Cover Image for The Nvidia artificial intelligence avatar appeared on my screen and left me unsettled.
Fri Jan 10 2025

The Nvidia artificial intelligence avatar appeared on my screen and left me unsettled.

Nvidia unveiled a prototype of an artificial intelligence avatar at CES 2025 that sits on the computer desk. This AI assistant, called R2X, resembles a video game character and is capable of...

Nvidia introduced a prototype of an artificial intelligence assistant at CES 2025, which resides on the user's desktop. This assistant, named R2X, resembles a video game character and is designed to help navigate through applications on the computer. The R2X avatar is represented and animated using Nvidia's artificial intelligence models, allowing users to work with popular large language models (LLMs), such as OpenAI's GPT-4o or xAI's Grok.

Users can interact with R2X via text and voice, upload files for processing, and also enable the assistant to see in real-time what is happening on the screen or through the camera. Recently, several tech companies have been developing artificial intelligence avatars, not only for gaming but also for business clients and consumers. Although the initial demonstrations are somewhat strange, some believe these avatars could become a promising interface for AI assistants.

With R2X, Nvidia aims to integrate generative capabilities from the gaming world with the latest advancements in LLMs, aspiring to create an AI assistant that simulates human appearance and behavior. The company plans to release these avatars as open-source in the first half of 2025, viewing this as a new interface for developers, allowing users to integrate their favorite AI software products or even run the avatars locally.

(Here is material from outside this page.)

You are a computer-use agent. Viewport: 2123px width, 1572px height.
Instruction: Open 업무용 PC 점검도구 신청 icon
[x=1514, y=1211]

Similar to Microsoft's Recall feature, which has been delayed due to privacy concerns, R2X can continuously take screenshots and process them through an AI model, although this option is disabled by default. When activated, it can provide feedback on the applications in use and assist, for example, with complex programming tasks. However, R2X is still in a prototype phase, and Nvidia acknowledges that some issues persist. During demonstrations, the avatar exhibited a "uncanny valley" effect, with unusual facial expressions and a somewhat aggressive tone at times.

Despite these drawbacks, R2X provided useful instructions and could accurately visualize the content on the screen. Nevertheless, there were moments when it gave incorrect directions and eventually lost the ability to see the screen. This could be due to limitations in the AI model being used, in this case, GPT-4o. In one of the demonstrations, a Nvidia product lead showed how R2X could observe and assist users with applications on the screen, even helping to use the generative fill function in Adobe Photoshop. However, the avatar made mistakes in giving instructions on this function and lost the ability to see during the process.

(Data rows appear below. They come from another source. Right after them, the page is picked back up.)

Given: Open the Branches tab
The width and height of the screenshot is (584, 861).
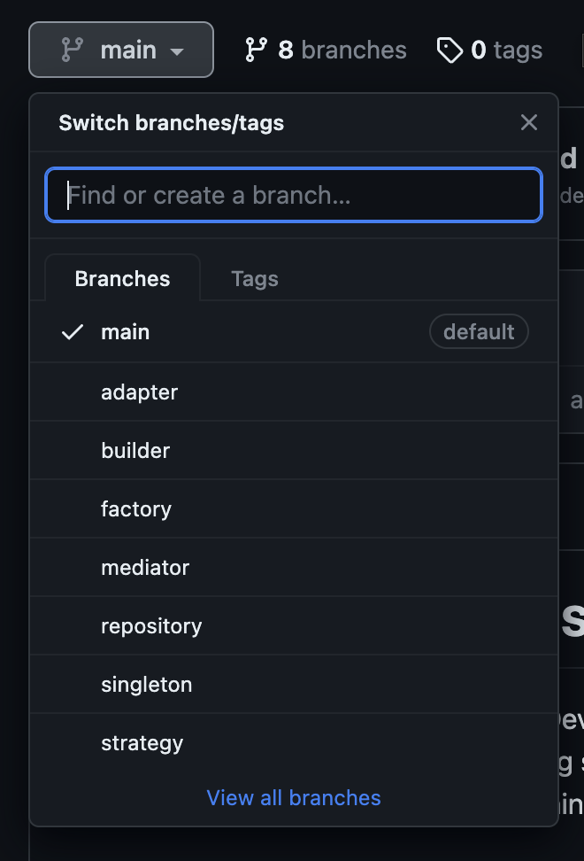Looking at the screenshot, I should tap(122, 278).
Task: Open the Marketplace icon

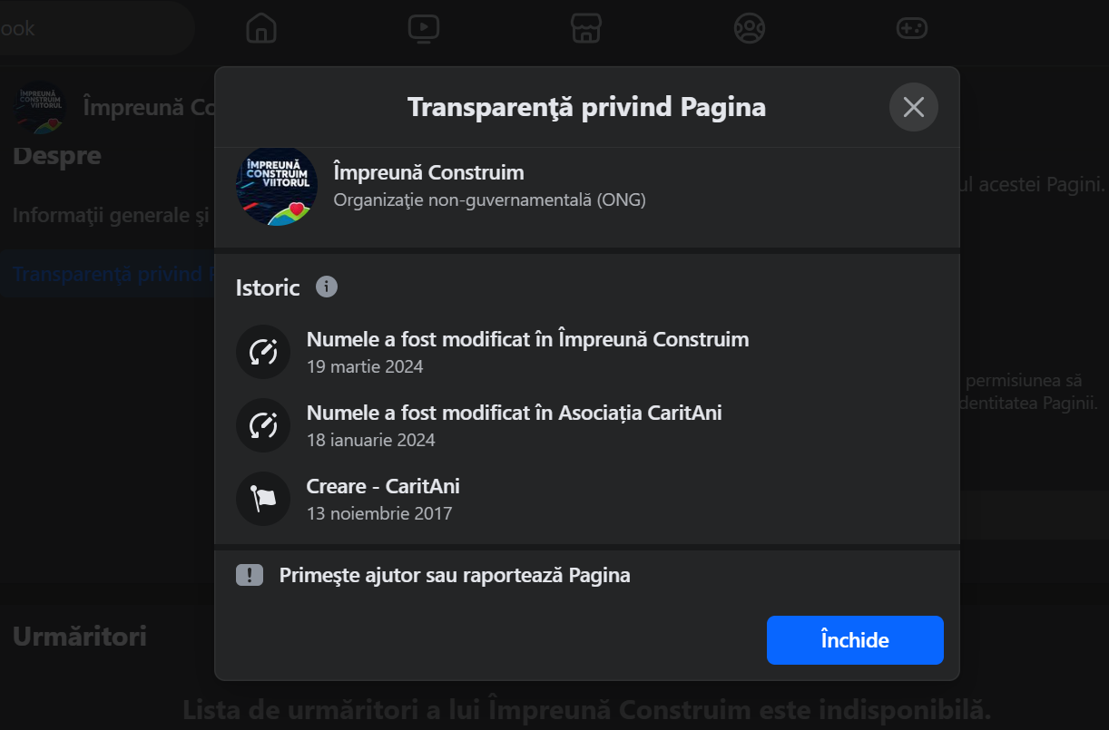Action: [x=586, y=28]
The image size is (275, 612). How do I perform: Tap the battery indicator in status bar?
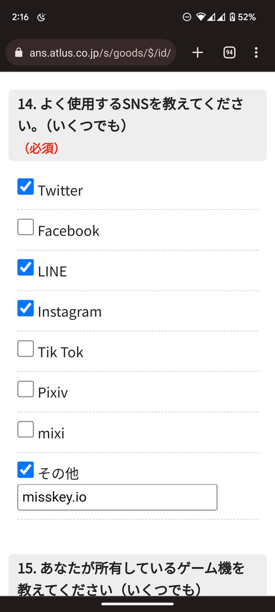click(x=233, y=17)
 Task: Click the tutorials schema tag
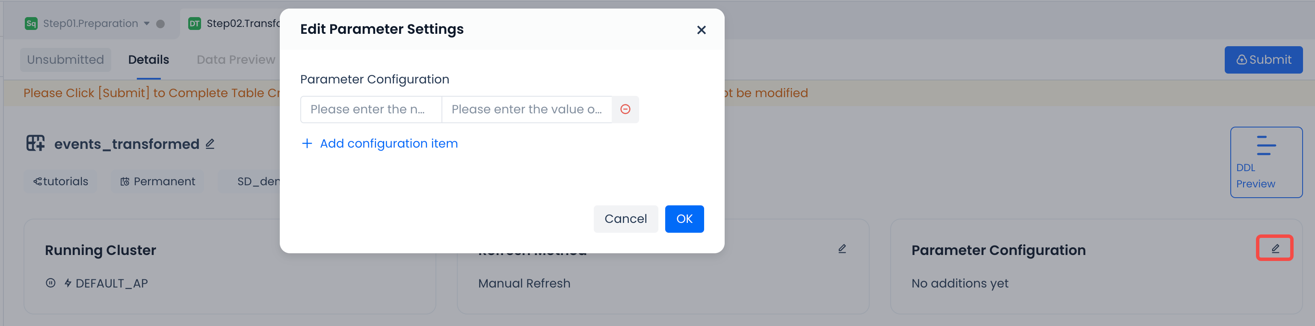61,182
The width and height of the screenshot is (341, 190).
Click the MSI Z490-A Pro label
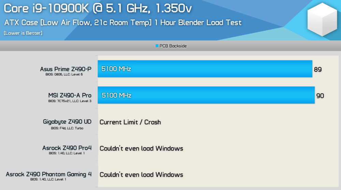click(70, 96)
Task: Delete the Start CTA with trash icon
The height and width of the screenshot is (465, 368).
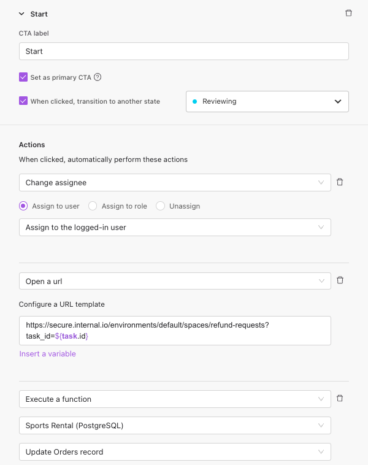Action: [348, 13]
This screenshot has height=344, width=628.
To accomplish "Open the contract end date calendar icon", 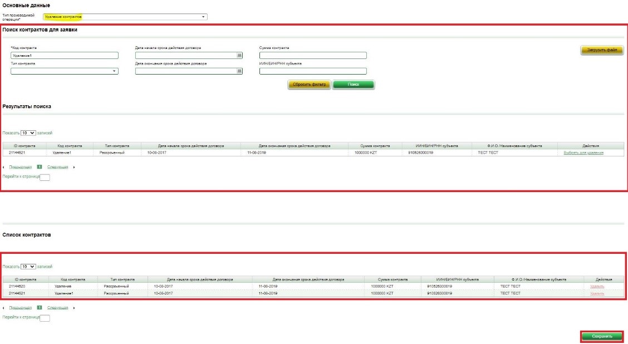I will pyautogui.click(x=239, y=71).

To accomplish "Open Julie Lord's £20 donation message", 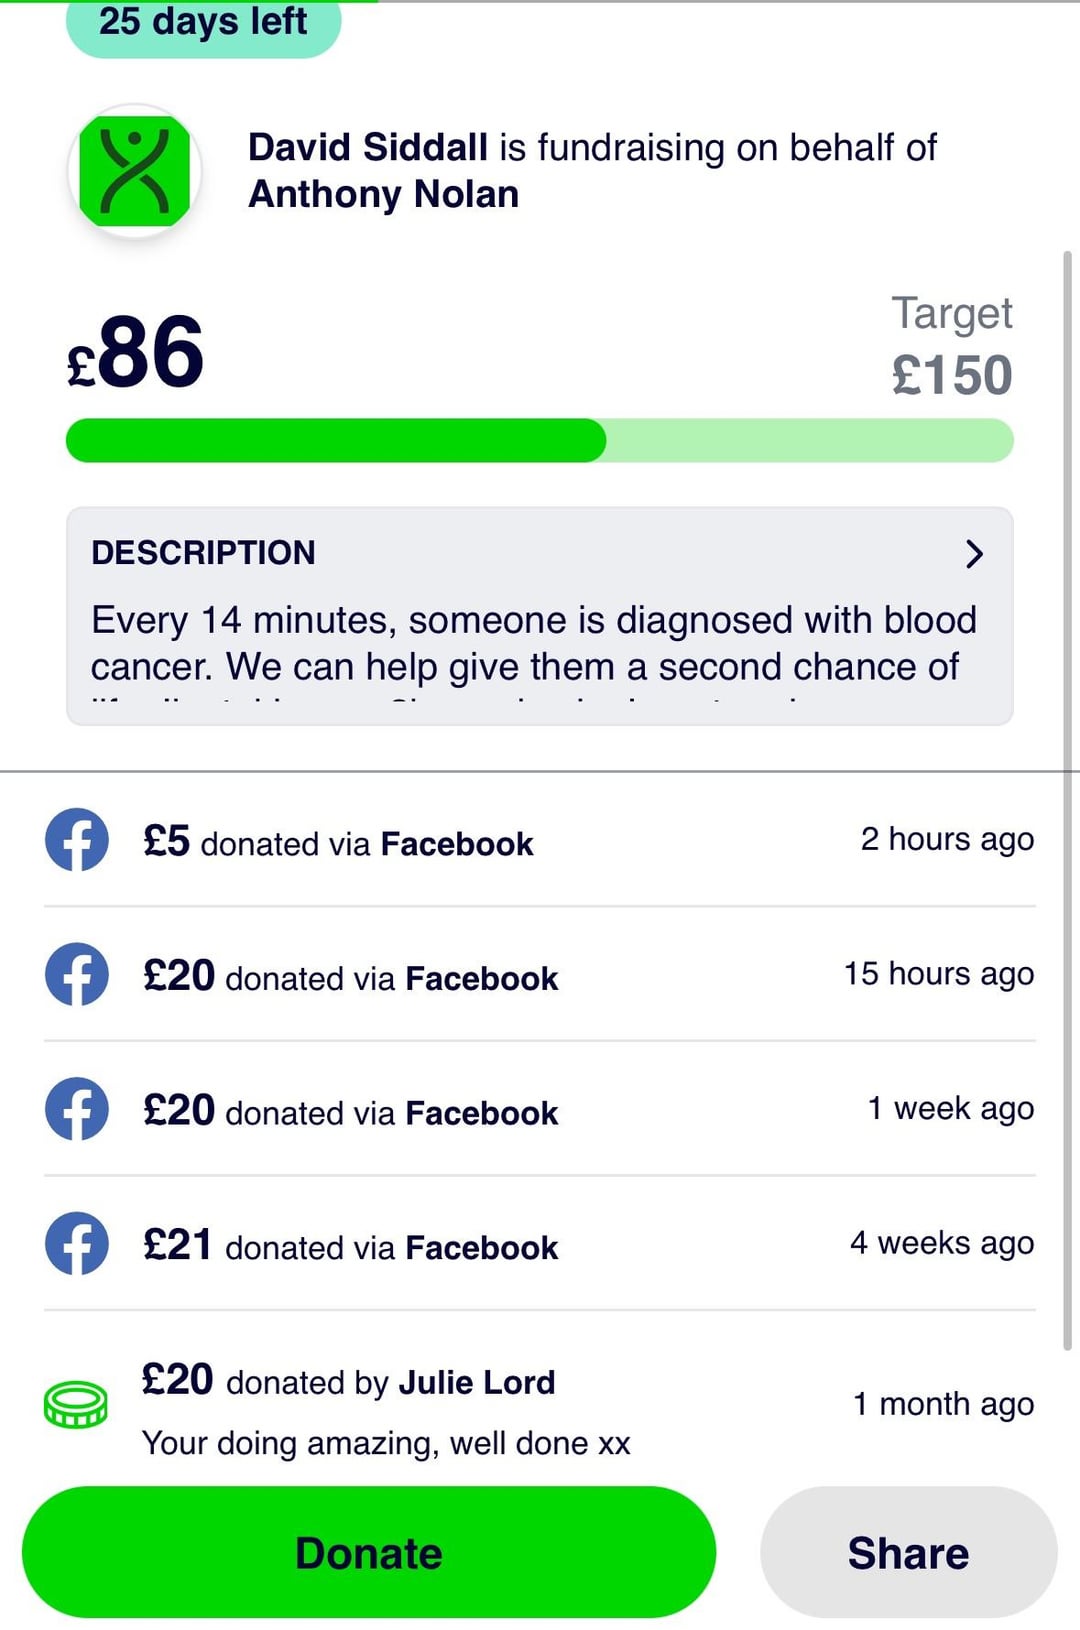I will 386,1443.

In another demonstration, R2X was able to process a PDF from the desktop and answer questions about the content, thanks to a retrieval-augmented generation (RAG) function. To represent these avatars, Nvidia uses its RTX neural faces algorithm and a new model called Audio2Face™-3D to automate facial movements. This model, however, also experienced difficulties, sometimes keeping the avatar's face in strange positions.

Additionally, R2X avatars are expected to be able to join Microsoft Teams meetings as personal assistants. Nvidia is also working on equipping these avatars with more autonomous capabilities, allowing R2X to take actions on the desktop. However, these capabilities seem to be a long way from realization and would require partnerships with software developers like Microsoft and Adobe, who are also exploring similar systems. Currently, it is unclear how Nvidia generates R2X's voices, although it is perceived that the voice when using GPT-4o is different from the default ChatGPT voices, while xAI's Grok chatbot still does not have a voice option.